=== WHAT TO WORK ON ===
Copy exactly the stretch of data below from the line with "Task: Reload the current page" through the line with "Image resolution: width=800", including both of those lines.
┌─ EXCERPTED DATA
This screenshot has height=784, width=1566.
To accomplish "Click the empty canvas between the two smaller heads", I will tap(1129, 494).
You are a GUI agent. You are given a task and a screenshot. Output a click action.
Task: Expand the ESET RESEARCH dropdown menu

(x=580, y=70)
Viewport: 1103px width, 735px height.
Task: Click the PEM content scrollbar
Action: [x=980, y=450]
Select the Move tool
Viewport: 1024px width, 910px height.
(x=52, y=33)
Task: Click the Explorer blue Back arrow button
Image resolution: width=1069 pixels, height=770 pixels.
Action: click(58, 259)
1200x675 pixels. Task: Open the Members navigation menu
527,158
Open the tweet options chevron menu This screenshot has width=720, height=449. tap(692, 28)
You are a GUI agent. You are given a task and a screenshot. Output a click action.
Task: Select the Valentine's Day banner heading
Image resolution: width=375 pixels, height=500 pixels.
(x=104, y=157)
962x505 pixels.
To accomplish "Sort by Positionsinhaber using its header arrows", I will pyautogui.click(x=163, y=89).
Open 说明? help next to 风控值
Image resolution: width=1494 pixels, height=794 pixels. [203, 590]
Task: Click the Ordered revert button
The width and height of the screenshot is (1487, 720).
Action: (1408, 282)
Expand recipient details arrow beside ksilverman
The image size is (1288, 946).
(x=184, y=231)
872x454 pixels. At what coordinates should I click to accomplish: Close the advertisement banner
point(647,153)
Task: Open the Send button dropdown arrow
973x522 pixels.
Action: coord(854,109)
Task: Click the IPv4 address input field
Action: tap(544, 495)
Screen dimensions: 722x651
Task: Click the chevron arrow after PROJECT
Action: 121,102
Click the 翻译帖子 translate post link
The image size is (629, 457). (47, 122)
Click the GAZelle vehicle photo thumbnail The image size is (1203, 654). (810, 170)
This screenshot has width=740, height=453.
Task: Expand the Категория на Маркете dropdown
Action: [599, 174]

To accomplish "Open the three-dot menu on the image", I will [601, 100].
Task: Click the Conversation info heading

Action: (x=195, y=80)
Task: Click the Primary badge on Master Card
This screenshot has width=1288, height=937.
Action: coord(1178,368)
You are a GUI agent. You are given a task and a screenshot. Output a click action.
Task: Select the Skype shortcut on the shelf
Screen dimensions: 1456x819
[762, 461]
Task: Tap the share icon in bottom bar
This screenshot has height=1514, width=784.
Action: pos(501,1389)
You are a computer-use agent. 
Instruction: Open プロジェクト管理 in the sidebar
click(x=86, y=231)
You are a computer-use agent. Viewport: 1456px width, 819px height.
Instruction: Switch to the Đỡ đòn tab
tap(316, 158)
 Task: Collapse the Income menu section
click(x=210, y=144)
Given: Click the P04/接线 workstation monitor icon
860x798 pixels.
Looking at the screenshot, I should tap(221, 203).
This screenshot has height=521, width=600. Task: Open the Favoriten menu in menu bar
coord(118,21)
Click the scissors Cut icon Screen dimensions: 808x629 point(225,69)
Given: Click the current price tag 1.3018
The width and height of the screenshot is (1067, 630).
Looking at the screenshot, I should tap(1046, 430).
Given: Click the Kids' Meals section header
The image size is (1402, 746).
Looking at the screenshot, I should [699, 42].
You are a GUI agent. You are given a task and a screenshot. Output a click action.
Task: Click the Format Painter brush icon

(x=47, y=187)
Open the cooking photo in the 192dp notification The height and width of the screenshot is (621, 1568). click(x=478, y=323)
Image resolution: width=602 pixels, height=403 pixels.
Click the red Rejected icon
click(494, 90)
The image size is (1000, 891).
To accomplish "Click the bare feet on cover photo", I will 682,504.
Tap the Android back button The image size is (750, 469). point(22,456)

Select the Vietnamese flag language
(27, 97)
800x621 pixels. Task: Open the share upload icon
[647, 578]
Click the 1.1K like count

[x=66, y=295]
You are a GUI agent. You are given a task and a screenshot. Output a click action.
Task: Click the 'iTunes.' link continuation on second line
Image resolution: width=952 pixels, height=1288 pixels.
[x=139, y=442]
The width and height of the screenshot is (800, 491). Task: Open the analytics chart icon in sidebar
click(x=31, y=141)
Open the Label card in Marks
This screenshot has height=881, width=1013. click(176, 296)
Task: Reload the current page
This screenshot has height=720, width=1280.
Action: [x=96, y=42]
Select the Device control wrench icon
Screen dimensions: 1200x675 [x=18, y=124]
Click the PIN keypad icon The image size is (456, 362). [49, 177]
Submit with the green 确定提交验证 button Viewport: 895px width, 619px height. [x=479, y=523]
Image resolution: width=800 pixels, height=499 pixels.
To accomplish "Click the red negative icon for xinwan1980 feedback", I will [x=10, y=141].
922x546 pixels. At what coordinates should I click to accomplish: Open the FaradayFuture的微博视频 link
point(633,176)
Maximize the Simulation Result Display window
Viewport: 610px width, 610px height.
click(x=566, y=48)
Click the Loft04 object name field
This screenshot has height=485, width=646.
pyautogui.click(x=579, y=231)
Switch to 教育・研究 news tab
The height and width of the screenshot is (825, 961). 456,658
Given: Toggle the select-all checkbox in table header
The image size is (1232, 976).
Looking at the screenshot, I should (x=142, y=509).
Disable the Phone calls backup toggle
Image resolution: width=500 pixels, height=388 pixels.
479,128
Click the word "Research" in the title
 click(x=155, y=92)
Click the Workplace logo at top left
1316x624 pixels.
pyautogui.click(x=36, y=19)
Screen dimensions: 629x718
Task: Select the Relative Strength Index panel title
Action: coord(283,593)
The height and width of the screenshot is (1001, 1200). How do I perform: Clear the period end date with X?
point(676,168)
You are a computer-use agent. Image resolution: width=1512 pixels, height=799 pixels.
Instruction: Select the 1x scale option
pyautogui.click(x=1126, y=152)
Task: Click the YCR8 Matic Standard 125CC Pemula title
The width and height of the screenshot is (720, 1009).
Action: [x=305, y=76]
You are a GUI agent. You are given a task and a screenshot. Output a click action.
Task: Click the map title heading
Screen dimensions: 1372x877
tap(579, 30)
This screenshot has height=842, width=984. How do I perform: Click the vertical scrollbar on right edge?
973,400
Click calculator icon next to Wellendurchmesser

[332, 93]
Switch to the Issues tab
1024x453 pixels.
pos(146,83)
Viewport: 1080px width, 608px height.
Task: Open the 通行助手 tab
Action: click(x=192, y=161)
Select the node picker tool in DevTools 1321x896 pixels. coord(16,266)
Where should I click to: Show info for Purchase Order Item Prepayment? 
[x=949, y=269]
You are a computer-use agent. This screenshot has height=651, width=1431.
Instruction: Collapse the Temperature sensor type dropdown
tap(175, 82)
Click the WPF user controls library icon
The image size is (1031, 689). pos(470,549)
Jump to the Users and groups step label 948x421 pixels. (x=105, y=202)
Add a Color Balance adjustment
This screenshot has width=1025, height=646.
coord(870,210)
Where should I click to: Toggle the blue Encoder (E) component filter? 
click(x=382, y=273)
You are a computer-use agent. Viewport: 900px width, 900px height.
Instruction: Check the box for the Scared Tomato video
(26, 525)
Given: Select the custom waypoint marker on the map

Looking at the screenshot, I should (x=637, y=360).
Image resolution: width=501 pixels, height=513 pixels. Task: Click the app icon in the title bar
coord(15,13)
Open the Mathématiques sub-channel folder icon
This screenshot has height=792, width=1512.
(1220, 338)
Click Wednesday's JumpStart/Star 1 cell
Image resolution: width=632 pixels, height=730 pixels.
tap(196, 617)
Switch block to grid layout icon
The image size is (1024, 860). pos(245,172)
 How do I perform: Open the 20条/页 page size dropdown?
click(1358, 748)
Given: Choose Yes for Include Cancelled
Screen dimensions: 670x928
└─
=== EXPECTED ANSWER ===
Task: Reload the current page
This screenshot has height=720, width=1280.
Action: [x=96, y=42]
Select the Device control wrench icon
Screen dimensions: 1200x675 [x=18, y=124]
Click the PIN keypad icon The image size is (456, 362). [49, 177]
Submit with the green 确定提交验证 button Viewport: 895px width, 619px height. [x=479, y=523]
Image resolution: width=800 pixels, height=499 pixels.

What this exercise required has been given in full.